Solution Providers: Cloudflare Software Bug Shows Need For Better Business Data Security Measures

Solution providers said a software bug found at Internet service provider Cloudflare highlights the need for companies to step up their game when it comes to data security.

The bug, discovered by Google security researcher Tavis Ormandy, led to the leakage of encryption keys, PII data, HTTP cookies, passwords, HTTP POST bodies, and HTTPS requests. The leakage was caused by edge servers running past their buffer and returning memory containing the sensitive data, which was then cached by search engine. Cloudflare said customer SSL private keys were not leaked.

Cloudflare is an Internet service provider that hosts more than 5 million websites, including popular sites such as OKCupid, AgileBits, 1Password, and more.

[Related: Study: Cybersecurity Skills Gap To Widen To A Massive 1.8 Million Worker Shortfall By 2022]

Sponsored post

Cloudflare said in a blog post that the greatest period of impact from the bug was between Feb. 13 and Feb. 18, where around 1 in every 3.3 million requests could have been leaked. That amounts to around 120,000 pages a day. Cloudflare said in a blog post there is no evidence that hackers have exploited the data leakage.

Cloudflare said it turned off three Cloudflare features (email obfuscation, server-side excludes and automatic HTTPs rewrites) to halt the leak. It also launched a cross-functional team to better understand the issue and work with Google and other search engines to remove cached HTTP responses.

"We are very grateful to our colleagues at Google for contacting us about the problem and working closely with us through its resolution. All of which occurred without any reports that outside parties had identified the issue or exploited it," Cloudflare said in a blog post.

The bug is just the latest event to hit an Internet service provider, including a distributed-denial-of-service (DDoS) attack on Dyn last fall, which leveraged distributed IoT devices infected by the Mirai botnet to take down more than 1,200 websites. The events are unrelated and the Cloudflare event is a data leakage bug, not a DDoS attack.

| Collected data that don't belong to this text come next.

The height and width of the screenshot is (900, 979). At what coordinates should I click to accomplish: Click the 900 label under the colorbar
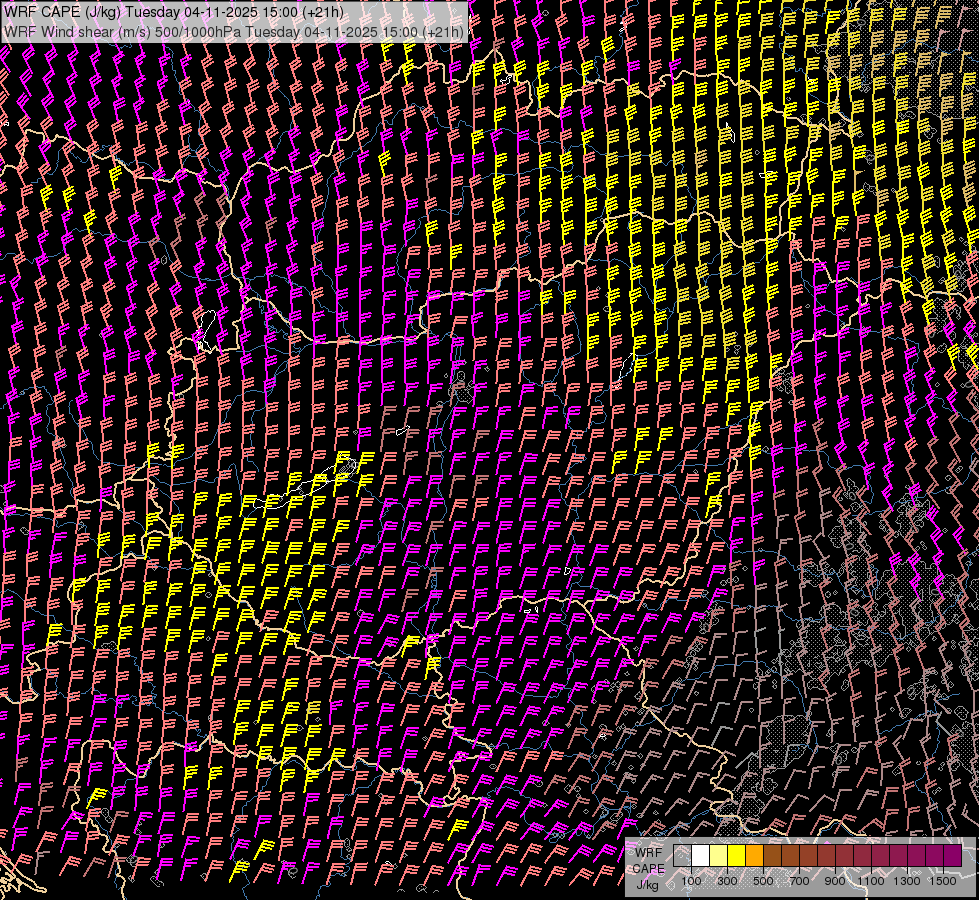(x=835, y=881)
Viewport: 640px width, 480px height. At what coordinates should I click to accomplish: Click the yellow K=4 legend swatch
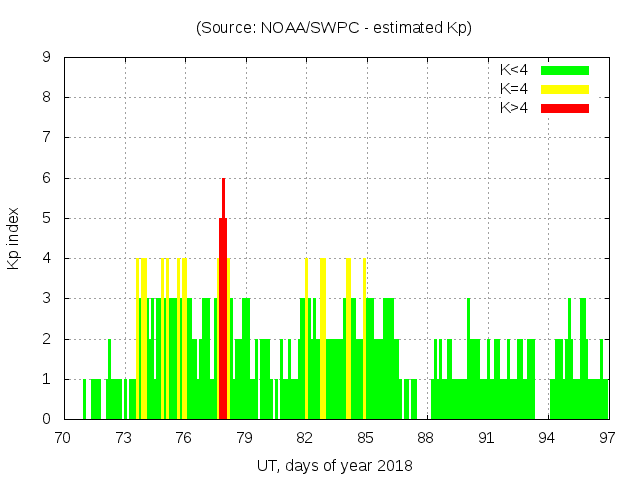(x=565, y=89)
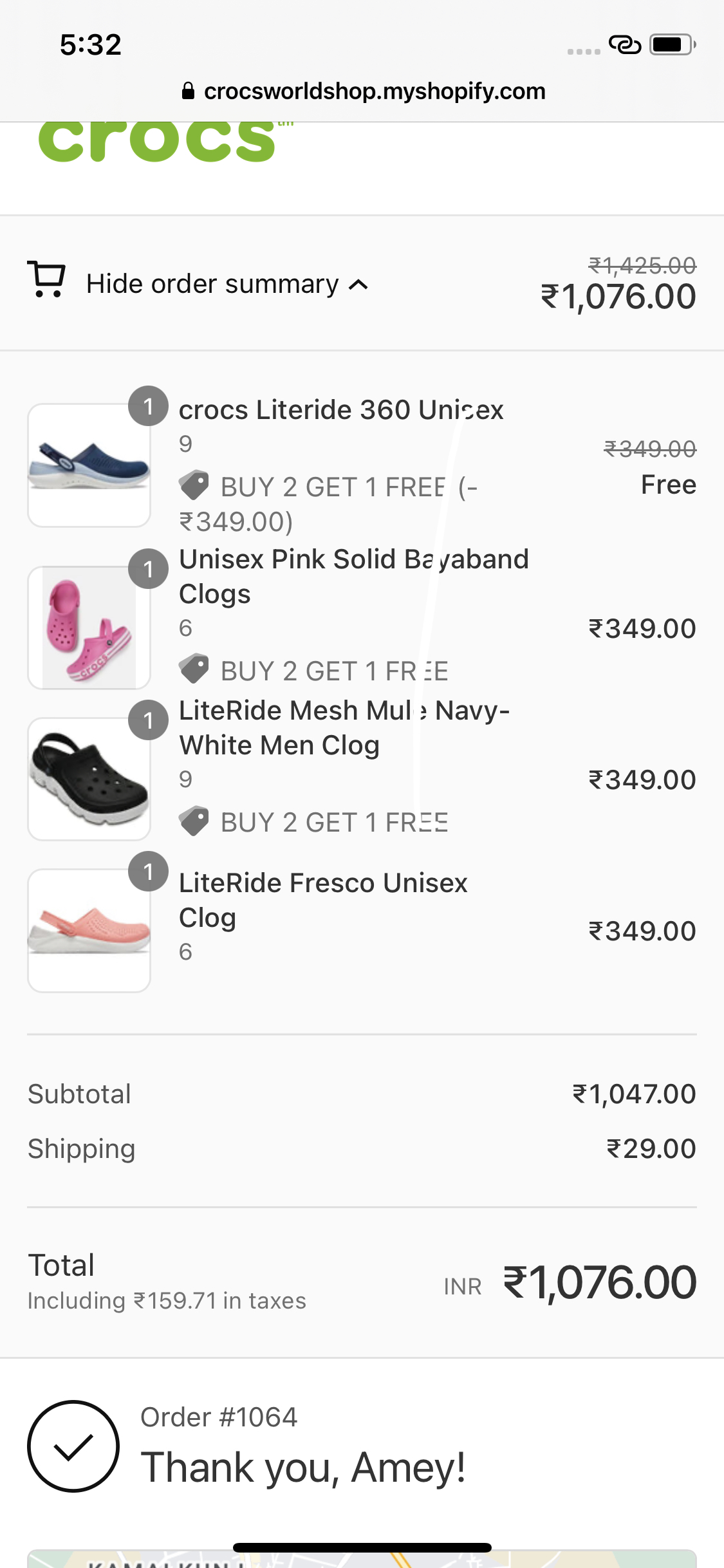This screenshot has width=724, height=1568.
Task: Open the pink Bayaband clogs thumbnail
Action: tap(89, 628)
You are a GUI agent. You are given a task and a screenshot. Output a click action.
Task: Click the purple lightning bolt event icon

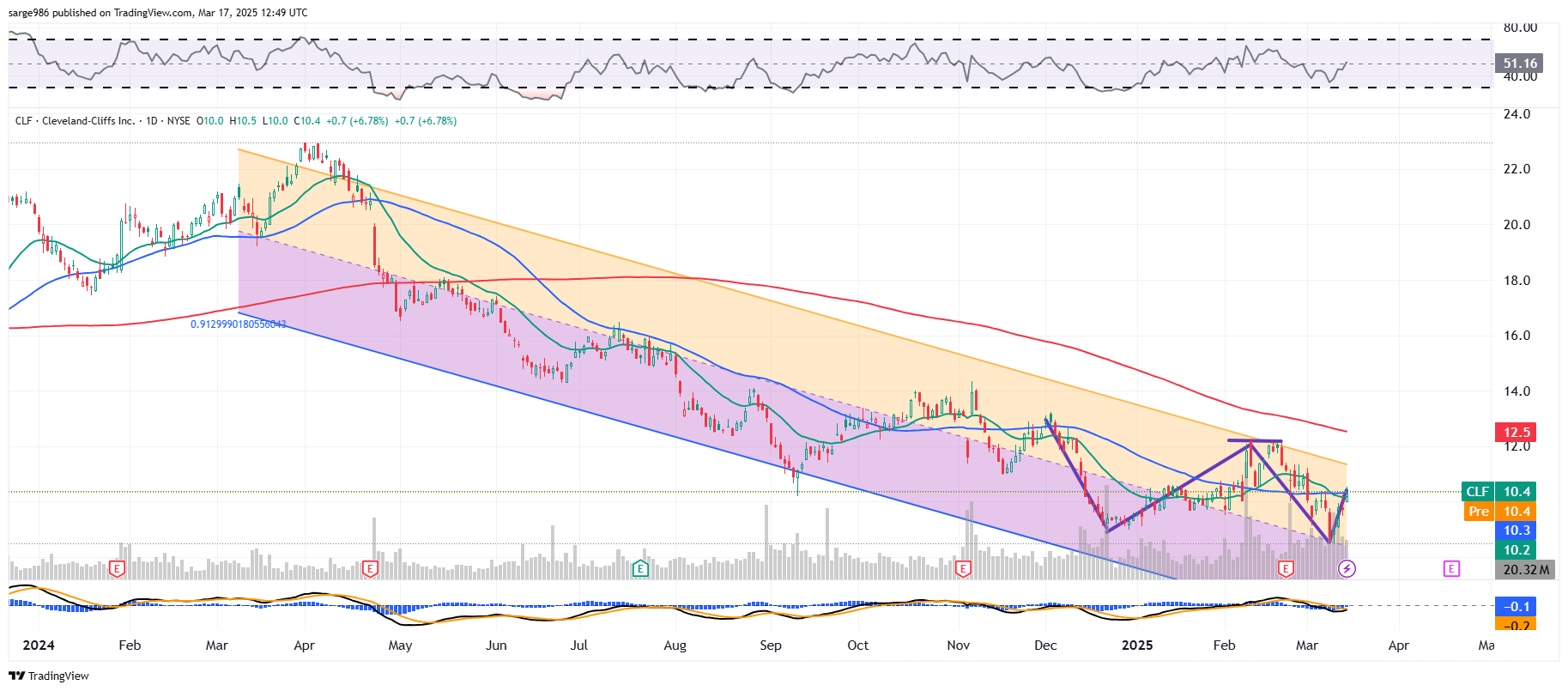1347,568
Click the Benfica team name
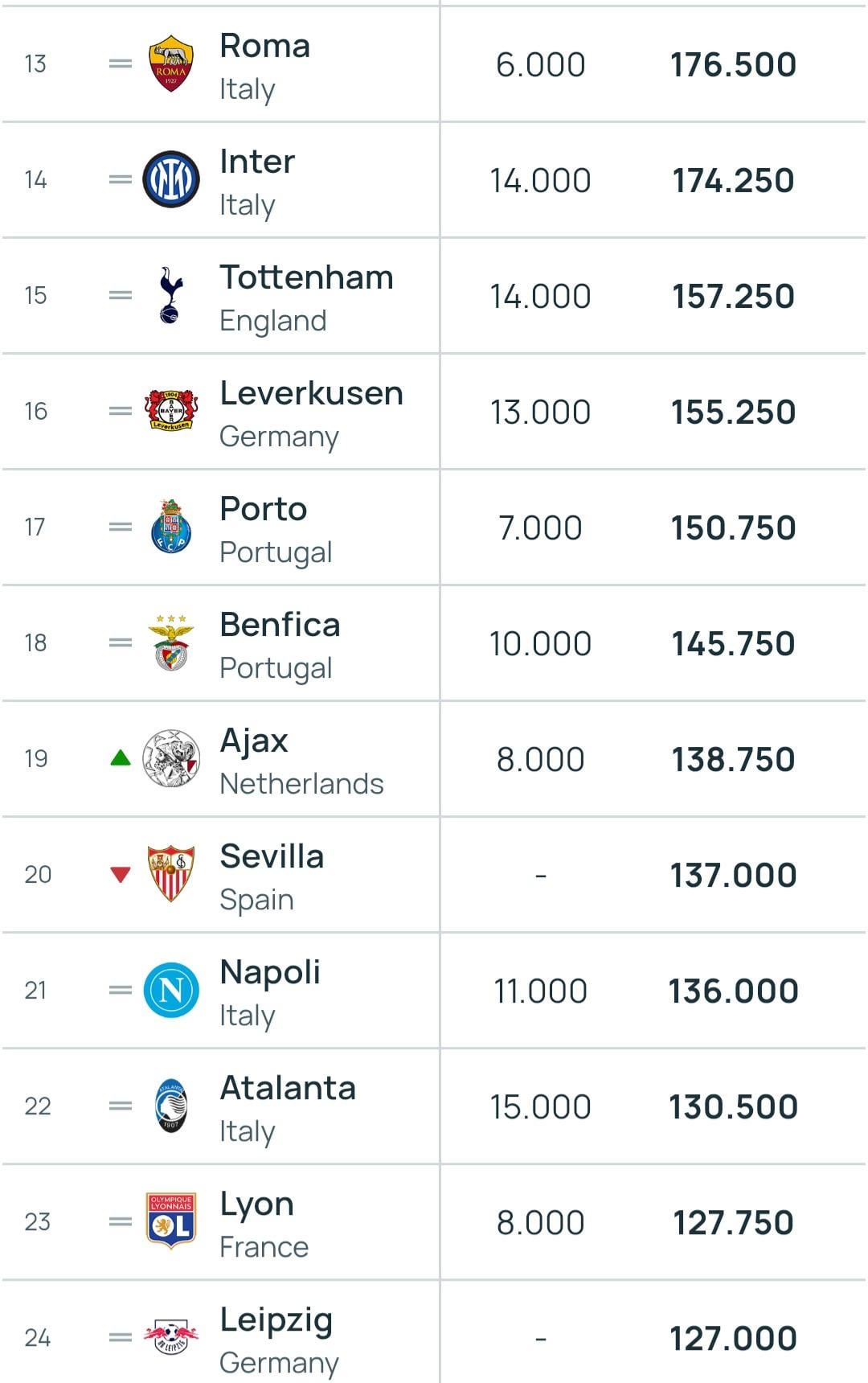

Jack Koons, director for global security solutions at Blue Bell, Pa.-based Unisys, said that, while Cloudflare was quick to resolve the problem at its source, businesses should still be concerned about data that leaked that has now been cached on a server, leaving it out in the wild. He said businesses who are concerned they might be affected should do basic security triage, changing passwords, notifying the IT department and taking inventory of the type of data that may have been compromised and if it has any business or regulatory implications.

Going forward, Koons said businesses should take steps to secure their critical data and assets before they reach the Internet, comparing it to putting on a coat before leaving the house in the winter. He said that includes security steps such as identifying critical data assets, segmentation and encryption.

"If we don't want to catch a cold, we don’t try and change the weather – we just put a jacket on. That same analogy has to be used for the companies that are transiting Cloudflare. You have to put the jacket on by putting basic protections on data," Koons said. "That’s really the conversation that you want to have. The sad part, though, is right now is a lot of organizations aren’t doing it."

Koons said there is also a role for government organizations to step up around this issue, instituting regulations like Europe has with the GDDR around data protections. He compared it to the German Autobahn, which has unlimited speed limits, similar to Cloudflare, but puts strict requirements on car safety and maintenance before cars can drive on the highway.

"That analogy has to be used for the internet. The organization has to provide the security and safety for vehicle so if there's a crash on the high speed network, you're protected. You can't blame the Autobahn," Koons said.

Koons said he hopes incidents like the Cloudflare software bug and the Dyn attack last fall call attention to the need for companies to invest in data security solutions sooner, rather than later.